SHORT PROBLEM: Reproduce the records without alteration, starting at the line containing "Where should I click to: Open the dialog" and ending at the line containing "(x=579, y=268)", both lines included.

---- DATA SUPPLIED

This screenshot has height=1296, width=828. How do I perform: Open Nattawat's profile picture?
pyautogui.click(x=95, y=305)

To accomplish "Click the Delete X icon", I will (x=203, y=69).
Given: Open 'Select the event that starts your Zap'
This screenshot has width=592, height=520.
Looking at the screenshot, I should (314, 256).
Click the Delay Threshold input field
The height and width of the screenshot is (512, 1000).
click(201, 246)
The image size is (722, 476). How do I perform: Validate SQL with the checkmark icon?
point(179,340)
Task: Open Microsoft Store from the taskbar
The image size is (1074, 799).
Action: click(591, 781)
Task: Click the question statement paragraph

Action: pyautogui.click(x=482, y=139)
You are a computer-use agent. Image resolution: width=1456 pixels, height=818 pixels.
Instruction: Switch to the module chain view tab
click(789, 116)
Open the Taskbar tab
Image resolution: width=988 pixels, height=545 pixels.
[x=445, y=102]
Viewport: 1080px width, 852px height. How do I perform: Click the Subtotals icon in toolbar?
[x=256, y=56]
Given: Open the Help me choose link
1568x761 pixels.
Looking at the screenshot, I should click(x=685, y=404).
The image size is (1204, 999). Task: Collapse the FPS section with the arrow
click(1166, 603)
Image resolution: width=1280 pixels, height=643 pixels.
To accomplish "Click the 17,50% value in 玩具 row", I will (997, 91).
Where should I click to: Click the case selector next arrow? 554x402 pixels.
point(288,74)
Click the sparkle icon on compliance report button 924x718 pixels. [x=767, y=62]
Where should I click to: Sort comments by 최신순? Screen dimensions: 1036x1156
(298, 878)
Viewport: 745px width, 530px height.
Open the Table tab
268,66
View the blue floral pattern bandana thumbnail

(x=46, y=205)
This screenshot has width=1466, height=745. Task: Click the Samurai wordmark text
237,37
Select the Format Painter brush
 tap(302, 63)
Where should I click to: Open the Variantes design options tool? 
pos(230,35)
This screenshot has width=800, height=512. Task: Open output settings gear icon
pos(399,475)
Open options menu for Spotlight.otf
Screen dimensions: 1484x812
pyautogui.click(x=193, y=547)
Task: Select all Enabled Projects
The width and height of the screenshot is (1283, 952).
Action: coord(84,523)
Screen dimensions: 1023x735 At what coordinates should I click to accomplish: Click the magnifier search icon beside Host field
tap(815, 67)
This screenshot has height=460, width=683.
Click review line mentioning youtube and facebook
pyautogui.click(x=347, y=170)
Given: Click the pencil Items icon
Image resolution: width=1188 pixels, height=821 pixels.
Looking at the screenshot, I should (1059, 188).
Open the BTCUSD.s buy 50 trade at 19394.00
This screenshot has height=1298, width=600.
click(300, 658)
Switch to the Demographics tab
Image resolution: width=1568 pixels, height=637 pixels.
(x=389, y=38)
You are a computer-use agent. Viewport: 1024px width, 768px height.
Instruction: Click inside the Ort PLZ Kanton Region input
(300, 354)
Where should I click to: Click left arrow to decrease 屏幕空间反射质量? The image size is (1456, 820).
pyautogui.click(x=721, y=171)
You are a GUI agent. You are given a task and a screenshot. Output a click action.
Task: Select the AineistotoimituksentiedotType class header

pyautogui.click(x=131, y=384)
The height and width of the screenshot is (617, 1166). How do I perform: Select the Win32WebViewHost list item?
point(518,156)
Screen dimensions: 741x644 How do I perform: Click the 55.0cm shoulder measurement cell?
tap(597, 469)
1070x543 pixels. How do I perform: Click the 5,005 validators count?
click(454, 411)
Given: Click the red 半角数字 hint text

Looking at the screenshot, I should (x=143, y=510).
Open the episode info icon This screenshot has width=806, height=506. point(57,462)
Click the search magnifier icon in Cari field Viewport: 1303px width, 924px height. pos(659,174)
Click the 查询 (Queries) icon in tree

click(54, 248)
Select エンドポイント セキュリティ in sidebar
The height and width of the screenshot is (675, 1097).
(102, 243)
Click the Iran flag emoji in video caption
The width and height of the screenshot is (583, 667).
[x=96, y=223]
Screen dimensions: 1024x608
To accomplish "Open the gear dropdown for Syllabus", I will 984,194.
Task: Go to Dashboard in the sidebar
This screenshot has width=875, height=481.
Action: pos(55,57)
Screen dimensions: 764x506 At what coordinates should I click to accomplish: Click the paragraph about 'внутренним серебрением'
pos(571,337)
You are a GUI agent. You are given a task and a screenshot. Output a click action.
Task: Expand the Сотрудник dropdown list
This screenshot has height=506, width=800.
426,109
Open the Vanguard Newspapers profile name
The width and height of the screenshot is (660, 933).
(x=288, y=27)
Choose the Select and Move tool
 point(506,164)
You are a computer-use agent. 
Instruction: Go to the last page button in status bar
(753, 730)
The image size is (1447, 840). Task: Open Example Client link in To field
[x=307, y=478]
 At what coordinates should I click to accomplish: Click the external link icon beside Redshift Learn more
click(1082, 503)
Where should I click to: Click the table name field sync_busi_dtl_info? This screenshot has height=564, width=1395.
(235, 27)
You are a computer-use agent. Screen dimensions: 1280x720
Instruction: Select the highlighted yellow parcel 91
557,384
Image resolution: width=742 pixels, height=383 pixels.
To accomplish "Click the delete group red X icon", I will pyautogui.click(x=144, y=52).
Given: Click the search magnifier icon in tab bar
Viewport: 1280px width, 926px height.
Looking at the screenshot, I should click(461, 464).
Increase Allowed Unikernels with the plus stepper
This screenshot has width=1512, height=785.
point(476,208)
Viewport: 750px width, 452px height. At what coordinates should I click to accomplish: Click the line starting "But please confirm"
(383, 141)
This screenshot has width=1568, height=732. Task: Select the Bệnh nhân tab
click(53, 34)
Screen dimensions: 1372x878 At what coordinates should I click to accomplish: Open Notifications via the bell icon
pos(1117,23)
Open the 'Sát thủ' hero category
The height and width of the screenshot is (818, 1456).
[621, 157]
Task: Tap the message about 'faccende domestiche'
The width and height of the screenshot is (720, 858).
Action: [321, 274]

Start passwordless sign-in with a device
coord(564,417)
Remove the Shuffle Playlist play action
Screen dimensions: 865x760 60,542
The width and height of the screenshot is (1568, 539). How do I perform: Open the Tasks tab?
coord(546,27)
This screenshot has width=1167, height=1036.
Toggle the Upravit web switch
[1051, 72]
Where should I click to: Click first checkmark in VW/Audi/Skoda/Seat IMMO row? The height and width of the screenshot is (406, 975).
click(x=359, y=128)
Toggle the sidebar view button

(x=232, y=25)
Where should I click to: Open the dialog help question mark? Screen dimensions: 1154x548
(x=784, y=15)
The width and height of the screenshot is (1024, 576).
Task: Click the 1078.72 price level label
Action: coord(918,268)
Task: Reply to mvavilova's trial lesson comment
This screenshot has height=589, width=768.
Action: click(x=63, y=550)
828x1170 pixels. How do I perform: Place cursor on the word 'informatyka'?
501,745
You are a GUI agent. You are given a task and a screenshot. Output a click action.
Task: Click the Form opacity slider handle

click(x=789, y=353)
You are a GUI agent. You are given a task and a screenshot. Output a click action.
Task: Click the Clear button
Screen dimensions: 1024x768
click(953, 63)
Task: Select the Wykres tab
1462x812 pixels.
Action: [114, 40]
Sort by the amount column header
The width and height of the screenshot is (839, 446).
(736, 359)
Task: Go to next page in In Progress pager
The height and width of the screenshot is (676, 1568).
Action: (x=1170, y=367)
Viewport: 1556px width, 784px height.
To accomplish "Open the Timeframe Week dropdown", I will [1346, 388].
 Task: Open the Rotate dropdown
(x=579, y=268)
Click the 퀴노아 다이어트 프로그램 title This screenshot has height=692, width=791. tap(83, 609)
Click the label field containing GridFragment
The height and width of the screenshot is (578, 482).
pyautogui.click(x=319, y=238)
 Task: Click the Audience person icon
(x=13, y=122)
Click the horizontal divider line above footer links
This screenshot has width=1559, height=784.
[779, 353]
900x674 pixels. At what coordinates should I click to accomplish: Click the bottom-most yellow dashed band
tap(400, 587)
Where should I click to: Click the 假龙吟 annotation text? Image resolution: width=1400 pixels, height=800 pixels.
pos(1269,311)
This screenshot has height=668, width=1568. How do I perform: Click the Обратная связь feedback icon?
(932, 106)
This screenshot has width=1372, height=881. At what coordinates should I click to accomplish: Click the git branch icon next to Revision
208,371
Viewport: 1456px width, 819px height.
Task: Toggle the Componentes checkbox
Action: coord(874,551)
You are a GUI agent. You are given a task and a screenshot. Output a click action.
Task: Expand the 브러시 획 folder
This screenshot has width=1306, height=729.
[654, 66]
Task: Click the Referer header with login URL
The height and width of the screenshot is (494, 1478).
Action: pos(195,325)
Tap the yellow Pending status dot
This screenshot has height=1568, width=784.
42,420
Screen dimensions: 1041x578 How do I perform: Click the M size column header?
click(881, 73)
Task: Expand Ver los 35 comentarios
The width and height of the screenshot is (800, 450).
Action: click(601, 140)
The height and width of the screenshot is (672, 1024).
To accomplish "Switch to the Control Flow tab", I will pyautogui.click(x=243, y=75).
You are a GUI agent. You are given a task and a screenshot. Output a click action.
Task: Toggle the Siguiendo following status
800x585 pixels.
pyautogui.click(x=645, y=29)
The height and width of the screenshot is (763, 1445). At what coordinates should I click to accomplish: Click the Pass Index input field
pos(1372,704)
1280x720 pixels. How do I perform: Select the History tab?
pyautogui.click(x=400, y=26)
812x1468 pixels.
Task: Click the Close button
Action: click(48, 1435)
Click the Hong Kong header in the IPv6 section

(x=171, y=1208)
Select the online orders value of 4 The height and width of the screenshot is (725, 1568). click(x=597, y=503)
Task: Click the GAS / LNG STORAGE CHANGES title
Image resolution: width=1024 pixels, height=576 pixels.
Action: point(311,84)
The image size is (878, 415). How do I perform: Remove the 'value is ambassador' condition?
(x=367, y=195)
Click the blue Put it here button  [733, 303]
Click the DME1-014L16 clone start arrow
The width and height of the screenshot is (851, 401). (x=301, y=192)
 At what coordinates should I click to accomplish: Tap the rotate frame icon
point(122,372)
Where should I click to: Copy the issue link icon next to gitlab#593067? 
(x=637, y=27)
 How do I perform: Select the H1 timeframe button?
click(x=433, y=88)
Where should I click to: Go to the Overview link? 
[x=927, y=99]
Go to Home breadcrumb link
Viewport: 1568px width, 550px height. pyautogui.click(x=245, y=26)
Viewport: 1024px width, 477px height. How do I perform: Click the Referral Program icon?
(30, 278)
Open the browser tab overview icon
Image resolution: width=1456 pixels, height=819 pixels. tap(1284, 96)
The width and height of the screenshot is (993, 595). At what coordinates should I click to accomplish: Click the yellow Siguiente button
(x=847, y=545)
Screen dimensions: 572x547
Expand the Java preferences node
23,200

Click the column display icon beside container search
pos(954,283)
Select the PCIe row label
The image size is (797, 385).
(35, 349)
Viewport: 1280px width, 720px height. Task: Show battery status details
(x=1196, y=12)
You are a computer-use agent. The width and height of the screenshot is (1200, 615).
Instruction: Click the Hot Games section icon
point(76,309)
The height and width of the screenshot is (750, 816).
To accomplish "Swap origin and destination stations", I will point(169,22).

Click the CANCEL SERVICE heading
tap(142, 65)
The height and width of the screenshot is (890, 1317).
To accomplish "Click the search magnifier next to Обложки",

--------

TASK RESPONSE:
Where should I click to: Open the dialog help question mark? Screen dimensions: 1154x548
(x=784, y=15)
The width and height of the screenshot is (1024, 576).
Task: Click the 1078.72 price level label
Action: coord(918,268)
Task: Reply to mvavilova's trial lesson comment
This screenshot has height=589, width=768.
Action: click(x=63, y=550)
828x1170 pixels. How do I perform: Place cursor on the word 'informatyka'?
501,745
You are a GUI agent. You are given a task and a screenshot. Output a click action.
Task: Click the Form opacity slider handle

click(x=789, y=353)
You are a GUI agent. You are given a task and a screenshot. Output a click action.
Task: Click the Clear button
Screen dimensions: 1024x768
click(953, 63)
Task: Select the Wykres tab
1462x812 pixels.
Action: [114, 40]
Sort by the amount column header
The width and height of the screenshot is (839, 446).
(736, 359)
Task: Go to next page in In Progress pager
The height and width of the screenshot is (676, 1568).
Action: (x=1170, y=367)
Viewport: 1556px width, 784px height.
To accomplish "Open the Timeframe Week dropdown", I will [1346, 388].
 Task: Open the Rotate dropdown
(x=579, y=268)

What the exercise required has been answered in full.